Talk about every stage of pregnancy, from early symptoms to preparing for birth.

Is my husband being selfish or am I being too sensitive

78 replies

Banderbear · 18/01/2023 22:45

Apologies in advance for the rant. I’m 29 weeks pregnant and have been suffering with various symptoms. The main ones are severe leg cramps that wake me up through the nights and acid reflux that means I have to sleep try to sleep sitting up. But I also have a constant crushing pain in my chest, pre-existing disc issues and the standard sore feet. I’m exhausted. Today we both had to work. When he got home I made him a snack, then turned off my programme so we could watch something together that he chose. I then cooked dinner and did the washing up whilst he relaxed on the sofa. He popped out to walk the dog but I’d also walked the dog before work. Then the football was on which I’m not a fan of but it was an important match, so I sat with him and watched it. About 15 minutes before the end of the match I asked if he would massage my feet. He didn’t answer for a while and then said ‘maybe a quick couple of minutes because I have to feed the dog’, in a way that meant he clearly didn’t want to. I pointed out the game had 15 minutes left and he said he was going to feed the dog before it ended and let him out for a wee so he could go straight to bed after. It was a very clear excuse as it takes 2 seconds to put the dog’s food down and I am often the one to let him out for his last wee. Also, there was no way he’d start sorting the dog out in the final minutes of an important game. I told him not to bother with the massage and then he got stroppy with me and said I was being manipulative. He moved away from me on the sofa for the rest of the game. Then he got into bed and went straight to sleep. He always says he wishes he could make it better for me when the pregnancy symptoms have me curled up in tears but any time I ask for anything it’s a big deal. I’ve asked less than 10 times during the pregnancy for any kind of massage and it’s been a big deal every time. The times he’s actually given me one he stops after a few minutes because he says his hands hurt. I’m so upset by his behaviour because I didn’t feel like I was asking for much and I’m so worried I’m going to be left to handle everything when the baby comes. I feel like he’s being unreasonable but I’m more emotional than usual so don’t know if I’m being overly sensitive.

OP posts:
Dontputitthereagain · 19/01/2023 21:46

Shouldn’t you sometimes do things you don’t like in a relationship for the benefit of the other? I’m not being rhetorical, I’m genuinely interested, as that’s how I’ve conducted myself but maybe that’s not reasonable

of course but a massage is quite specific and niche. I’d say, expect a partner to the odd time socialise with a group of people he has nothing in common with to please me, or to see a film that wouldn’t be his first choice. It feels like you’re testing him

Anonymous1010 · 08/07/2023 14:20

Hi
I am abroad with my husband and all he has done is drink. I know we are on holiday but he's half gone by dinner and completely smashed by the time the Night ends
I am 7 months pregnant with my first baby and feel no support from him
He is a binge drinker and we went to see the gp and therapy he was referred to CGL which was only one session. He cut back on drinking for a few weeks I had left our home and its slowly creeping up again. When he drinks too much he is out of control. I feel lost within my marriage and pregnancy.

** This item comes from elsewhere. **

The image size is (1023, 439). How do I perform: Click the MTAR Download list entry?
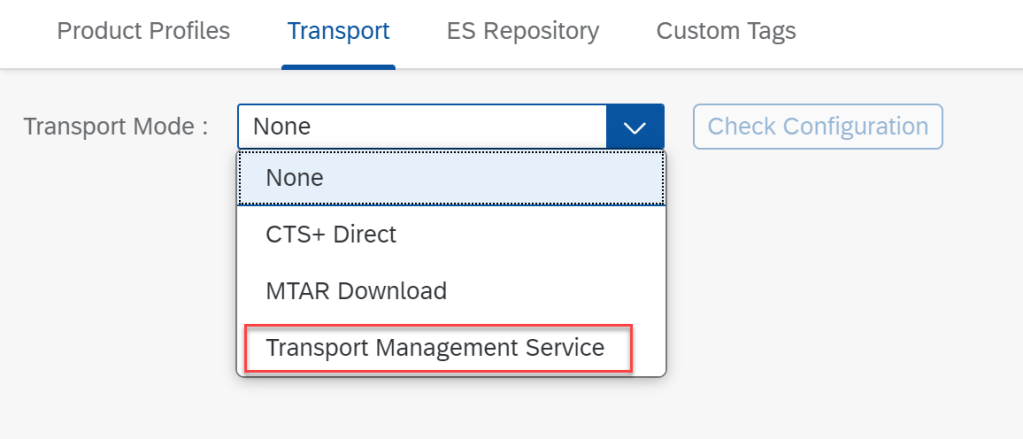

Anonymous1010 · 08/07/2023 17:15

Need advice- am I wrong?

We are abroad for 2 weeks and all he has done is drink which I know we are on holiday but by dinner he is half gone and by night he's smashed. I am 7 months pregnant and feel like this holiday is for himself. We've argued to the point we have spent 2 days apart he has been sitting around drinking with some others and I'm completely alone.